Direktur Eksekutif Reforminer Institute Komaidi Notonegoro mengatakan bahwa sampai dengan saat ini kegiatan penyediaan tenaga listrik di Indonesia masih cukup tergantung pada batu bara.
"Porsi realisasi produksi listrik dari batu bara mencapai 66,3 persen dari total produksi listrik pada tahun 2020. Sejalan dengan mulai tercapainya commercial operating date program 35.000 MW, porsi produksi listrik dari batu bara diproyeksikan akan meningkat menjadi sekitar 70,10 persen pada 2024 mendatang," ujar Komaidi melalui keterangan tertulis, Selasa (15/6/2021).
Sementara itu, realisasi porsi produksi listrik berbasis energi baru terbarukan (EBT) yang terbesar terjadi pada 2020, sekitar 14 persen terhadap total produksi listrik nasional.
Porsi listrik berbasis EBT meningkat akibat berkurangnya produksi listrik dari gas sebesar 13.368 gigawatt hour (GWh). Sementara itu, produksi listrik berbasis EBT pada tahun tersebut tercatat hanya meningkat sebesar 4.906 GWh.
Komaidi menuturkan bahwa pada 2025 akan menjadi periode krusial bagi industri listrik berbasis EBT. Produksi listrik
Berbasis EBT ditargetkan meningkat sebesar 35.974 GWh, meningkat dari 46.202 GWh pada 2024 menjadi 82.176 GWh pada 2025. Peningkatan produksi listrik berbasis EBT tersebut memiliki peran penting untuk dapat menggantikan produksi listrik berbasis fosil yang pada 2025 ditargetkan turun sebesar 14.897 GWh.
"Reforminer menilai dari sejumlah jenis EBT yang dimiliki Indonesia, sumber energi panas bumi dapat dikatakan merupakan jenis EBT paling potensial untuk dapat mengakomodasi kebijakan transisi energi di sektor kelistrikan Indonesia," katanya.
Dia menuturkan bahwa Indonesia memiliki potensi energi panas bumi sekitar 29.544 MW atau setara dengan 47,30 persen dari total kapasitas pembangkit di Indonesia yang sampai dengan Desember 2020 tercatat sebesar 62.449 MW.

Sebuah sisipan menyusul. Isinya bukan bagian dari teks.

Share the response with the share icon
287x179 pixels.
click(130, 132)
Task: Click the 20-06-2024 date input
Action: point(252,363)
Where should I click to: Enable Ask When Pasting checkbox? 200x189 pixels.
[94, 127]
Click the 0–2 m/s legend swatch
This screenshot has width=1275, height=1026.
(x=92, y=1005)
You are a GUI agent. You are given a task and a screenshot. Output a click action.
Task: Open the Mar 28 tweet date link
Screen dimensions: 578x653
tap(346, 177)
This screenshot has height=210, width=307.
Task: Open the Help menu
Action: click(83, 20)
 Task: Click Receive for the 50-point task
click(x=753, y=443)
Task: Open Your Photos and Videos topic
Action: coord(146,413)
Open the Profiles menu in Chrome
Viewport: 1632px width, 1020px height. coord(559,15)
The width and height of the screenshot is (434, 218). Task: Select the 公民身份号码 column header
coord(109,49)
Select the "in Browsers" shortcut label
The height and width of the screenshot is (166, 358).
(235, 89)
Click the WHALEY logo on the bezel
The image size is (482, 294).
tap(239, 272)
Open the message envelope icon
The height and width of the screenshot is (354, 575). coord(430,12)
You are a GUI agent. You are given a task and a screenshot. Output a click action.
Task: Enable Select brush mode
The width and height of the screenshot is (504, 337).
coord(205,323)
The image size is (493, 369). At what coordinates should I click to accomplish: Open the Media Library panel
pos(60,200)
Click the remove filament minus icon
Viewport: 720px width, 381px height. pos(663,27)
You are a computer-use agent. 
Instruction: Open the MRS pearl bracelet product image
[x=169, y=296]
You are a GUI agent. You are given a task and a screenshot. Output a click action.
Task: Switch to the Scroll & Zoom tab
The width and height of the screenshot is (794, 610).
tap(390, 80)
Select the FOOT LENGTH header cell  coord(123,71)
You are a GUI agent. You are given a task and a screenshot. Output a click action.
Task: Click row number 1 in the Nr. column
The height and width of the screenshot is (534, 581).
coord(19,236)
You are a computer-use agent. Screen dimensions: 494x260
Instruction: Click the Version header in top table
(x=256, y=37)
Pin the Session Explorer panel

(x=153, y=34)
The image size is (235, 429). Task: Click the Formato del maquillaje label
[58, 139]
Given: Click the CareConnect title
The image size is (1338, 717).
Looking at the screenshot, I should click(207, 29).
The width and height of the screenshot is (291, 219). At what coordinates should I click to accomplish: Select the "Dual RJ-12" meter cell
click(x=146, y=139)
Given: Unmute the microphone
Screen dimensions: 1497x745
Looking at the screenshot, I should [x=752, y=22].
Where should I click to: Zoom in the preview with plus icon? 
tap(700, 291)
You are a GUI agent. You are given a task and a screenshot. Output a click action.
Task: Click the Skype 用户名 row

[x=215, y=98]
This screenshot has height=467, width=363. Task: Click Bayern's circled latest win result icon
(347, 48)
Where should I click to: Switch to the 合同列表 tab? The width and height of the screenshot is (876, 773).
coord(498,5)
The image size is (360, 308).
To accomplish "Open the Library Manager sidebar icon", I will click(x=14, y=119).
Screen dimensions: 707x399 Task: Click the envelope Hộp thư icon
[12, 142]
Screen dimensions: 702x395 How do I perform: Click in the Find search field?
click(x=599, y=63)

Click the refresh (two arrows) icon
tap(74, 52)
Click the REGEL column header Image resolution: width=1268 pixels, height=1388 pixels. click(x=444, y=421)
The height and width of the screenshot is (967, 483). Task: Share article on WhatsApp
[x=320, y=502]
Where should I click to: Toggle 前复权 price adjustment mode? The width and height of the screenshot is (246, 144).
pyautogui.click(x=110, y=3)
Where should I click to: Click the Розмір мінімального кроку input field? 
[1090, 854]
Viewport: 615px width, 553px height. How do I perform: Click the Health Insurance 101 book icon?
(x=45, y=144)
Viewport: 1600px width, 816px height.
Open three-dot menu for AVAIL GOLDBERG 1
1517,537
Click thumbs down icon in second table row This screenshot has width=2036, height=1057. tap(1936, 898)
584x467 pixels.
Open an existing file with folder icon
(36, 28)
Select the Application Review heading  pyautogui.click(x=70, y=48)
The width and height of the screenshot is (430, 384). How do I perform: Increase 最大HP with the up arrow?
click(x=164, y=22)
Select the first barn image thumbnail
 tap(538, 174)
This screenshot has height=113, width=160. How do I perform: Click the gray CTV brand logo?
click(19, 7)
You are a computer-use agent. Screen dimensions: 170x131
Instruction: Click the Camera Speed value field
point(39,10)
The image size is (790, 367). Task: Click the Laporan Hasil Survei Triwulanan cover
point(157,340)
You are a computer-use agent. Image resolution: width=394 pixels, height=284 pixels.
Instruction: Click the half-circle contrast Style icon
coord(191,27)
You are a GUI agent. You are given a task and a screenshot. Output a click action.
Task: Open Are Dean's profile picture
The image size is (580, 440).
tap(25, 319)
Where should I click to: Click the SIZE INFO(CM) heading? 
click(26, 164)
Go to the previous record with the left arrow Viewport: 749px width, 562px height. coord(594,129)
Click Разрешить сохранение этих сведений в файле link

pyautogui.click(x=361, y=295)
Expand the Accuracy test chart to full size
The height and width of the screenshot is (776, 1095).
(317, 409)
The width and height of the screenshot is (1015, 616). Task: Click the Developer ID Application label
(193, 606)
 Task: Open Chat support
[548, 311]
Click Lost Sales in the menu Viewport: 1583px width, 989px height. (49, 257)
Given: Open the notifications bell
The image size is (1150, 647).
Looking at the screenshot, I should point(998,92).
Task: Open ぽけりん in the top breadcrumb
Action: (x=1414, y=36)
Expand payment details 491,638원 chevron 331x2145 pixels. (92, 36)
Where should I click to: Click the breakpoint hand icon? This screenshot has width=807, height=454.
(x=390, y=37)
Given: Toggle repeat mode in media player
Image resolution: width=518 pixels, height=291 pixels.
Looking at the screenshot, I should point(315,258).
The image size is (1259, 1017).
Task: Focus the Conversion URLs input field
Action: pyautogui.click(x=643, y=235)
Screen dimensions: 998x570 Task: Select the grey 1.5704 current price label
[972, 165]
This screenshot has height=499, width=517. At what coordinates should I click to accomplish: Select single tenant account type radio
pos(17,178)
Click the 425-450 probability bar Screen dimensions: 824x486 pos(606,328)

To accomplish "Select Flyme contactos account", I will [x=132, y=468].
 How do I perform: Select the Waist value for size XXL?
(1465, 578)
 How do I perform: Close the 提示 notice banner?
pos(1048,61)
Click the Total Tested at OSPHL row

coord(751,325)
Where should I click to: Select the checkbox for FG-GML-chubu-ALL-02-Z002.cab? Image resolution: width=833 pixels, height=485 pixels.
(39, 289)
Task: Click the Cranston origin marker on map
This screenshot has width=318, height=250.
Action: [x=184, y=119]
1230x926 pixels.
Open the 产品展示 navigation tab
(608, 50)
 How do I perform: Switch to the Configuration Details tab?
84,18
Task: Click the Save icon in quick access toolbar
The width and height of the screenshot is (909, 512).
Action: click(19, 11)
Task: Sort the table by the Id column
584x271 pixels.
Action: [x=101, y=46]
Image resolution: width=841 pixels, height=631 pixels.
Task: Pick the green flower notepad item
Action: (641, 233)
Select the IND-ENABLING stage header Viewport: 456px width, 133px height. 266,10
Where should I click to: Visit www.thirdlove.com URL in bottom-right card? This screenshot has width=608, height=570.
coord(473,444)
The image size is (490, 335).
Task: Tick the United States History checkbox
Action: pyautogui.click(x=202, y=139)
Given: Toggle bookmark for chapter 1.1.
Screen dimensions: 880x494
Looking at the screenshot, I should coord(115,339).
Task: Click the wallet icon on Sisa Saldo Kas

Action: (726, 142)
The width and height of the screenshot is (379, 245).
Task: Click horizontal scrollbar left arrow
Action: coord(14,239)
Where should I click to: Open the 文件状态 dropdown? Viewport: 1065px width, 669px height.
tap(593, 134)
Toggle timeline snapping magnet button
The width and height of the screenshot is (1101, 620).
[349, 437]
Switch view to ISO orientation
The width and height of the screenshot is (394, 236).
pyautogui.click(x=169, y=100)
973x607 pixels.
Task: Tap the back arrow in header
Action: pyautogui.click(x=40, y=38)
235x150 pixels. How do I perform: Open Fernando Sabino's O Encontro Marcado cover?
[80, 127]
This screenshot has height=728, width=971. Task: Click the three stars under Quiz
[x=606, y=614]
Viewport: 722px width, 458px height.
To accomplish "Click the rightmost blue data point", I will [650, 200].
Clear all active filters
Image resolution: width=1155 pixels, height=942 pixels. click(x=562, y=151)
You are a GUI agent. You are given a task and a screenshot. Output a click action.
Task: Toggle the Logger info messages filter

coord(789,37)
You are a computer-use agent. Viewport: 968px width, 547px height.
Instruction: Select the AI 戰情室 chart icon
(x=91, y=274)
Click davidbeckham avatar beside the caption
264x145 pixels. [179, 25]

Selain memiliki potensi yang besar, menurutnya, produksi listrik dari panas bumi dapat berperan sebagai base load sebagaimana produksi listrik yang selama ini diproduksikan dari gas dan batu bara.
Keunggulan lainnya capacity factor (CF) pembangkit listrik panas bumi (PLTP) dapat mencapai kisaran 90 persen, lebih tinggi dari CF PLTS yang tercatat sekitar 18 persen dan PLTB (bayu/angin) sekitar 30 persen.
Sebagian besar produksi listrik berbasis EBT yang diproduksikan dari selain panas bumi umumnya memiliki sejumlah kendala dan bersifat intermiten (terputus-putus). Konsekuensi dari sifat intermitensi tersebut memerlukan kesiapan sistem kelistrikan untuk dapat menerimanya.